Example at https://github.com/nunit/docs/blob/master/.github/dependabot.yml
@SeanKilleen Will this make any difference? Currently, we just get the actions directly from main
, so I guess they are always the newest?
Probably better to peg the GitHub actions to a known major version and then consciously update via Dependabot. Easier to reason about.
@SeanKilleen For my work we had to update actions/checkout
and actions/setup-dotnet
(from 2 to 3) because of dependabot. It is a hassle to do that for lots of repositories. What downside do you see to use @main
so we always have the latest released version? The only one I could think of is incompatibility when the next major version uses different parameters.
@mikkelbu @manfred-brands pulling from main means sometimes actions will break, breaking the whole process, and you won't necessarily know why. I wouldn't grab actions from main for the same reason I wouldn't pull in the main branch of library code that I'm using -- I want to make it easier to reason about the changes, understand release notes, look at upgrade guides as necessary, see new features I might not have considered before.
It's a preference, but it's helped me avoid issues several times so it's part of my standard practice now wherever I operate.
@manfred-brands re: "hassle to do that for lots of repositories" - if you're re-using the same steps across multiple repositories, I think the preferred way would be to use a shared action across all those repositories and put dependabot on that one shared action. https://docs.github.com/en/actions/creating-actions/sharing-actions-and-workflows-with-your-organization
@SeanKilleen I do understand that pulling from main could break something, but we have that now if pre-installed software on a runner (e.g. Azure pipeline) is updated, we even had that when installing 6.0.x and MS broke things in a feature update (6.0.300).

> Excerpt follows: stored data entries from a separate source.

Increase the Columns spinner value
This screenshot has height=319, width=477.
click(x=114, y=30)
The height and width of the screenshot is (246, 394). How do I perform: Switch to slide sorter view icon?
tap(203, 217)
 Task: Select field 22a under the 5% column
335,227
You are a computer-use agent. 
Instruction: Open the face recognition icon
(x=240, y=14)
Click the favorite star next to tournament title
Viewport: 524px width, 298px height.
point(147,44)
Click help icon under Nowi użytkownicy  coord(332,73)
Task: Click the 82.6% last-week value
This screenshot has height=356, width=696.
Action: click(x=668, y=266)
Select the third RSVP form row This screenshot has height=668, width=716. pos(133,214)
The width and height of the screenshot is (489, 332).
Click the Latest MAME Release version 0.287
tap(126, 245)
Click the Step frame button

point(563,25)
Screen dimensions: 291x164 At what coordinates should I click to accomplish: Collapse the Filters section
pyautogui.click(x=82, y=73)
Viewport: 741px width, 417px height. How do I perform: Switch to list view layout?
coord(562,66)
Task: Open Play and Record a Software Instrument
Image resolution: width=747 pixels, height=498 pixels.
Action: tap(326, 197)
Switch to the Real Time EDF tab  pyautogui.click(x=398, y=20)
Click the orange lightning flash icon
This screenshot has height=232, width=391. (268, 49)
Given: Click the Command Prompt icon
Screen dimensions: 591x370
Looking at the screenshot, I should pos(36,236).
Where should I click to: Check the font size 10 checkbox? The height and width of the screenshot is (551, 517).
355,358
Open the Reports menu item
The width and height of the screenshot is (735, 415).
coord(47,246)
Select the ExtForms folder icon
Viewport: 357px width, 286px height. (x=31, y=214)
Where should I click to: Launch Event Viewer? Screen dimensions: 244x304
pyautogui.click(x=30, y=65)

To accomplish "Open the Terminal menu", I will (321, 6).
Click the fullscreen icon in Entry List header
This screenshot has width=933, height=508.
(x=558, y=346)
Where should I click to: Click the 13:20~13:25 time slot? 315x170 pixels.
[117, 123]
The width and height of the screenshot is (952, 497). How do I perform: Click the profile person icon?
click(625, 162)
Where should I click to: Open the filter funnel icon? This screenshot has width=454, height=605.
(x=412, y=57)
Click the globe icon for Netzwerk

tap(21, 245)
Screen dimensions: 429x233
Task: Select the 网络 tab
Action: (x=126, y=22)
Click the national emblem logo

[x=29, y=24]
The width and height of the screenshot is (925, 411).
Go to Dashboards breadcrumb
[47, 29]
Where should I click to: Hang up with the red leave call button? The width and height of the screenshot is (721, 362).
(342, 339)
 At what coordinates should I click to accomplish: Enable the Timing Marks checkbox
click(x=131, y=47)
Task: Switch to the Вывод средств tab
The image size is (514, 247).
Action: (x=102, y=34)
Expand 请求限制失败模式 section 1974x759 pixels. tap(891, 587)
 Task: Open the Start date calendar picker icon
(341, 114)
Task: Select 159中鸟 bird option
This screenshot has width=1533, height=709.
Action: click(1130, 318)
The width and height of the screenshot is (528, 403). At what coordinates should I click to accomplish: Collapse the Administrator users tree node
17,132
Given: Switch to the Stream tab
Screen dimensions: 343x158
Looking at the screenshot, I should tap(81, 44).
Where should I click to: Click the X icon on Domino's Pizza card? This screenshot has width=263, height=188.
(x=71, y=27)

I don't see how a shared action solves the multiple update problem as still all repositories would need updating to the next version of that action, unless you use 'main' for that shared action version.
@manfred-brands you can choose to do whatever you'd like 👍 it's just a recommendation based on my past experience with GitHub Actions and the pain that the approach has saved me personally. Just because breakages happen sometimes elsewhere doesn't mean I don't do my best to eliminate them within my sphere of control. If you don't have the intention to do it, feel free to close this.